(Data excerpts)

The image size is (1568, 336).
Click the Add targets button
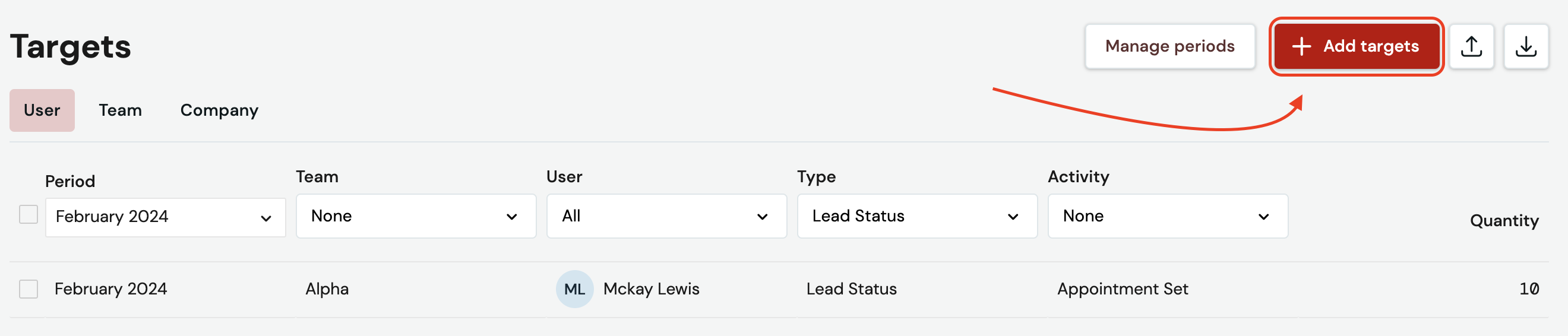[x=1356, y=46]
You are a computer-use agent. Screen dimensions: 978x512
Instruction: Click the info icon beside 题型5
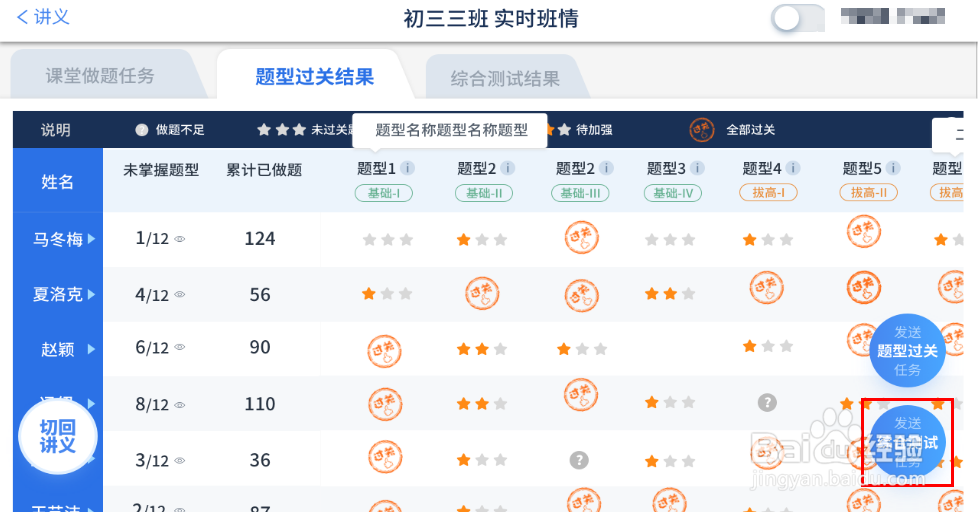[893, 168]
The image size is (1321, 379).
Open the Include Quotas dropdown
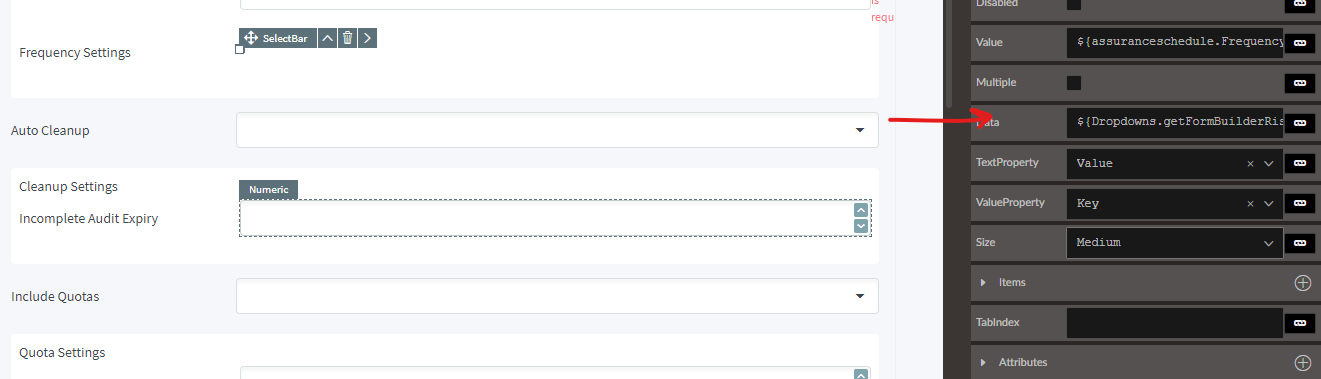point(557,296)
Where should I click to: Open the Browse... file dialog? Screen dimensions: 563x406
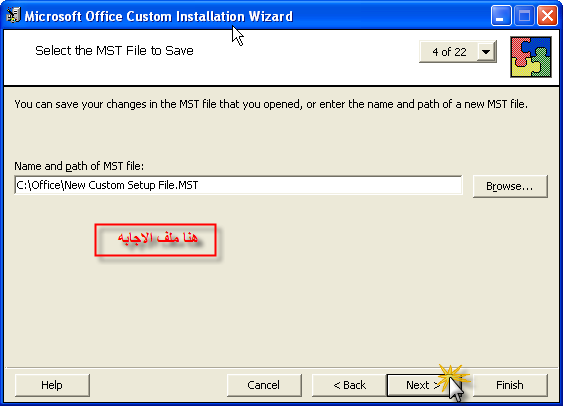coord(510,186)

#### WORK ORDER
Without the pictures, return the whole of the data exactly as given.

#### EXERCISE ANSWER
The image size is (1568, 336).
Click the Add targets button
[x=1356, y=46]
You are a computer-use agent. Screen dimensions: 978x512
Instruction: Click the info icon beside 题型5
[893, 168]
The image size is (1321, 379).
Open the Include Quotas dropdown
point(557,296)
Where should I click to: Open the Browse... file dialog? Screen dimensions: 563x406
coord(510,186)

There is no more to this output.